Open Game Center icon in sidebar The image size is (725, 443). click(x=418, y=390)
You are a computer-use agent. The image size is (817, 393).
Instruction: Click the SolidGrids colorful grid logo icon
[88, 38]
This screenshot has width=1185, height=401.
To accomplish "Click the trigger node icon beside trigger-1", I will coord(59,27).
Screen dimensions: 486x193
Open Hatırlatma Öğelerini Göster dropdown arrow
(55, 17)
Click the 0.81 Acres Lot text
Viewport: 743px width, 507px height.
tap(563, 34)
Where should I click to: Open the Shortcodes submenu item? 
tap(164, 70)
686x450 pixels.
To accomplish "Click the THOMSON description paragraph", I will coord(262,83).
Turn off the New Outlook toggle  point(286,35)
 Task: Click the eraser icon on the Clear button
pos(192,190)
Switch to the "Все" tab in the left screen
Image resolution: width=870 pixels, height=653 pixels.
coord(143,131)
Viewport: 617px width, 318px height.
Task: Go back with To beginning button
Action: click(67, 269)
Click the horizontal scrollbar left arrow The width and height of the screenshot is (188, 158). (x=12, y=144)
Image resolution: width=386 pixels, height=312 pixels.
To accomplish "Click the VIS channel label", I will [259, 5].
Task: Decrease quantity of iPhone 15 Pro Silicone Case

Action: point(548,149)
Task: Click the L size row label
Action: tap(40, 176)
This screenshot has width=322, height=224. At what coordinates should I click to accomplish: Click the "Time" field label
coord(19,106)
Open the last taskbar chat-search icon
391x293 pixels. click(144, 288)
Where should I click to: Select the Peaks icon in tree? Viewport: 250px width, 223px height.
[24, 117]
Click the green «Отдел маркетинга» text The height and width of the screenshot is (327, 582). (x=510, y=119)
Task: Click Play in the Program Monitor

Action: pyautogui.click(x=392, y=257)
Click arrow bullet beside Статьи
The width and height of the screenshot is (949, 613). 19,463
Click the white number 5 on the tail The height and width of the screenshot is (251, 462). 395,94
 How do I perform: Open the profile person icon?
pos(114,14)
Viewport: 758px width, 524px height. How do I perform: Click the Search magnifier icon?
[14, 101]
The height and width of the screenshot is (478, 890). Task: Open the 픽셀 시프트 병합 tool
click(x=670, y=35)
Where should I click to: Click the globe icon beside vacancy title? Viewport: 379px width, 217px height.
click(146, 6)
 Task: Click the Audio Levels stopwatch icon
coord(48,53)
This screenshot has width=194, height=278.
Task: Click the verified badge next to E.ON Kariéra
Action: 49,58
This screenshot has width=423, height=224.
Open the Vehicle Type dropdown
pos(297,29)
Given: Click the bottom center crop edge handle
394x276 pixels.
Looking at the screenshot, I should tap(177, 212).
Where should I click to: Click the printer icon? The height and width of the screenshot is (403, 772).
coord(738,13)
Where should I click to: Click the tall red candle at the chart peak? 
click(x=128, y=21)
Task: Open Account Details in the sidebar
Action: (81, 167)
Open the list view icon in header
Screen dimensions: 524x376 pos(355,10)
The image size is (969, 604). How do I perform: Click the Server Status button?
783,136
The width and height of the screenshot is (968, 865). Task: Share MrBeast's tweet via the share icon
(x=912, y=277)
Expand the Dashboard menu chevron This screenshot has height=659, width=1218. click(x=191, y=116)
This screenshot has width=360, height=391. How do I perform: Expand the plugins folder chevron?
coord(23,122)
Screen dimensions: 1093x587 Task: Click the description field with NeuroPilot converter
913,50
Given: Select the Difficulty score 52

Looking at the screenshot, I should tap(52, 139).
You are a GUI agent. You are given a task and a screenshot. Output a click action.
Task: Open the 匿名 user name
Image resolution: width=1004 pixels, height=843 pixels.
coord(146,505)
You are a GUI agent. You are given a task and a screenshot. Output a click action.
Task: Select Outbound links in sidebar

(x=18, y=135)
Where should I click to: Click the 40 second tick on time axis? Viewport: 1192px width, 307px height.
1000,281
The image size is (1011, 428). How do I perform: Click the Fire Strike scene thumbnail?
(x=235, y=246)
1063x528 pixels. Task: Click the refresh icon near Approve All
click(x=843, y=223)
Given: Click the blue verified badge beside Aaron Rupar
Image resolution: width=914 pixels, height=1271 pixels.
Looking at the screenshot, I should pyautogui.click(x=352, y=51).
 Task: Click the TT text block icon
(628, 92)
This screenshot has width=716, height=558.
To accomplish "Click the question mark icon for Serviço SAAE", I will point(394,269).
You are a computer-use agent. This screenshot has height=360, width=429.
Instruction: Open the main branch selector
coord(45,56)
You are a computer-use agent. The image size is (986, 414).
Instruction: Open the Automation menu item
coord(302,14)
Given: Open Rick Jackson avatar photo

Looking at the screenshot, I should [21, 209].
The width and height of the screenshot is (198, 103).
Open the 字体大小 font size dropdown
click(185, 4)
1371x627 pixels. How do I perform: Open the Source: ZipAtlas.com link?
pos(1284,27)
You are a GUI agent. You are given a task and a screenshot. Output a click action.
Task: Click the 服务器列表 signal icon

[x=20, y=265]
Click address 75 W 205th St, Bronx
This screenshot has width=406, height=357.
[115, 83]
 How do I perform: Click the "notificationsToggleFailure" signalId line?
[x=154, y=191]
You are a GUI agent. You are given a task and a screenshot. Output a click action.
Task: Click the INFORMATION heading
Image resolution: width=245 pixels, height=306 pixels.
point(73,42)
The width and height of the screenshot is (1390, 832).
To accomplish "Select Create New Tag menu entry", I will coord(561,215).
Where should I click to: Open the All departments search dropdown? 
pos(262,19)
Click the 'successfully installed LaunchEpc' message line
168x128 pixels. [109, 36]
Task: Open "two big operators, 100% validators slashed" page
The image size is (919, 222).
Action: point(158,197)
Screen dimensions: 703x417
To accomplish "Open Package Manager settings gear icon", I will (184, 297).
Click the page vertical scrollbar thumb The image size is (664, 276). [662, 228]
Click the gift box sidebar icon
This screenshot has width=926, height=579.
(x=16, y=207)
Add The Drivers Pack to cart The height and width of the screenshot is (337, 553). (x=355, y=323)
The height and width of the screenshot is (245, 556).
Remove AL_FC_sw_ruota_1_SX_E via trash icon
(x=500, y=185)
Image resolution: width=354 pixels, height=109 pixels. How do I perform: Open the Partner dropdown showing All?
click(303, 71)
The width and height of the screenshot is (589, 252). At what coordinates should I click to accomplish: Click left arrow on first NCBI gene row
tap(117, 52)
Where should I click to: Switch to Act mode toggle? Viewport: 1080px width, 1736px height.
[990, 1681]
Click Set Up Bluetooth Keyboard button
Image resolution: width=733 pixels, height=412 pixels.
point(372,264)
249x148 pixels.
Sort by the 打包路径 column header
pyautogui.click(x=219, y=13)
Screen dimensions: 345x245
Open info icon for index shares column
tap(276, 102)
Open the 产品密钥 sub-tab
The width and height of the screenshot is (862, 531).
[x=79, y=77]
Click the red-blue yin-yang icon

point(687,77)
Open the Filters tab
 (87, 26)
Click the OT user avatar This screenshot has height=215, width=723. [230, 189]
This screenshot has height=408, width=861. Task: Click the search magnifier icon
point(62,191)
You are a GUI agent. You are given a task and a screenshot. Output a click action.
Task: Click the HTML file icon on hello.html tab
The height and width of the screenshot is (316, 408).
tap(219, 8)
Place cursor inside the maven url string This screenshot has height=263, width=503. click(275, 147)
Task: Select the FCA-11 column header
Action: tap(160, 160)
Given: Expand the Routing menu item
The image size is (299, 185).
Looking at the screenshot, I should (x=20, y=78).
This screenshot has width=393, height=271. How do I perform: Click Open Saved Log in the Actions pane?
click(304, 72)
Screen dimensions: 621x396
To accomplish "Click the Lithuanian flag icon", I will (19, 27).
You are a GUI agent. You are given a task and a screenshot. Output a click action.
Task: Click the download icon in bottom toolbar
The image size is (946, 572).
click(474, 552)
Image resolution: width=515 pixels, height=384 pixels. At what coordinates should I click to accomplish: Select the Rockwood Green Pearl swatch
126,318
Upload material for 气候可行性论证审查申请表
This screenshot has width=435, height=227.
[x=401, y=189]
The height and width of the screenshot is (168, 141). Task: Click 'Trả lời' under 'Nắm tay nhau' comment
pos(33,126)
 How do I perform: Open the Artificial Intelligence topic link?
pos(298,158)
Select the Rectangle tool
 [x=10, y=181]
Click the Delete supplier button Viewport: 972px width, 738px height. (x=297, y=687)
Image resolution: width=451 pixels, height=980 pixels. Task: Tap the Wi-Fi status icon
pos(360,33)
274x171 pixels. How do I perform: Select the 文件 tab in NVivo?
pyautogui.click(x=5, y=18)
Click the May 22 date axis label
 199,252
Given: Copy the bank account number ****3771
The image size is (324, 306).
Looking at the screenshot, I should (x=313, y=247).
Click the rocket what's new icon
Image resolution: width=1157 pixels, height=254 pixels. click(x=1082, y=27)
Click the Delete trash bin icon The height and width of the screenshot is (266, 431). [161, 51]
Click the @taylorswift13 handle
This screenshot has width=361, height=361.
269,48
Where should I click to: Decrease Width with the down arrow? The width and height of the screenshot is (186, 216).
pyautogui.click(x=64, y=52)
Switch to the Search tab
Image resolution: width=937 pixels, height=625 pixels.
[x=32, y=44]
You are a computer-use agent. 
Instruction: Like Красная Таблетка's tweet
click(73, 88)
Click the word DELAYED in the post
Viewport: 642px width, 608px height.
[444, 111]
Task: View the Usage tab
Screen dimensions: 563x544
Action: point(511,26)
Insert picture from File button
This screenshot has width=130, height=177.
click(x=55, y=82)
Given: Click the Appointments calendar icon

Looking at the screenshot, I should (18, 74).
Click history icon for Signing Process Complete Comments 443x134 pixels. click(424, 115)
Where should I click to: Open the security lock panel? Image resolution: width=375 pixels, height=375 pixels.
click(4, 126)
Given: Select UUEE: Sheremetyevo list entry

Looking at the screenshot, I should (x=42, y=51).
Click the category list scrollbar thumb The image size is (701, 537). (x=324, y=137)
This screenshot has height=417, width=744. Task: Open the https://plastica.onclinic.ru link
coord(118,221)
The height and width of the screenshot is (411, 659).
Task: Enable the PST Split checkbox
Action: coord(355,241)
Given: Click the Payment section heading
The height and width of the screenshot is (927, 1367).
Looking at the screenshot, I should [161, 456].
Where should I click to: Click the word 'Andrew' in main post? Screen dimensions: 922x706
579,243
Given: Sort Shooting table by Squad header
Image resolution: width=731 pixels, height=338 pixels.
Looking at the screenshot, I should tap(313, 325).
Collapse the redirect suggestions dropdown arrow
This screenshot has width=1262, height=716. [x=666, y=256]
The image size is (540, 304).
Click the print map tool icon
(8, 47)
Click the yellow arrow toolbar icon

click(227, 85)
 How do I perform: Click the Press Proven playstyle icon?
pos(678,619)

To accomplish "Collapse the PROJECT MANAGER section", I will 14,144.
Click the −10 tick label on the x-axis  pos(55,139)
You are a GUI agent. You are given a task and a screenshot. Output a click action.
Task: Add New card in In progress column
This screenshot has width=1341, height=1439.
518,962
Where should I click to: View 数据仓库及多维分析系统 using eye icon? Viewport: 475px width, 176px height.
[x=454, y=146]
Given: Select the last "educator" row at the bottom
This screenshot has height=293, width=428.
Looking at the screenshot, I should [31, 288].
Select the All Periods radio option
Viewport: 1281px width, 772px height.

* _ACTION ITEM_
Copy range, inclusive: the line holding "The image size is (324, 306)." to the line holding "Insert picture from File button". Reproduce exactly those lines of the records above and no others.

* _REPLY_
The image size is (324, 306).
Looking at the screenshot, I should (x=313, y=247).
Click the rocket what's new icon
Image resolution: width=1157 pixels, height=254 pixels. click(x=1082, y=27)
Click the Delete trash bin icon The height and width of the screenshot is (266, 431). [161, 51]
Click the @taylorswift13 handle
This screenshot has width=361, height=361.
269,48
Where should I click to: Decrease Width with the down arrow? The width and height of the screenshot is (186, 216).
pyautogui.click(x=64, y=52)
Switch to the Search tab
Image resolution: width=937 pixels, height=625 pixels.
[x=32, y=44]
You are a computer-use agent. 
Instruction: Like Красная Таблетка's tweet
click(73, 88)
Click the word DELAYED in the post
Viewport: 642px width, 608px height.
[444, 111]
Task: View the Usage tab
Screen dimensions: 563x544
Action: point(511,26)
Insert picture from File button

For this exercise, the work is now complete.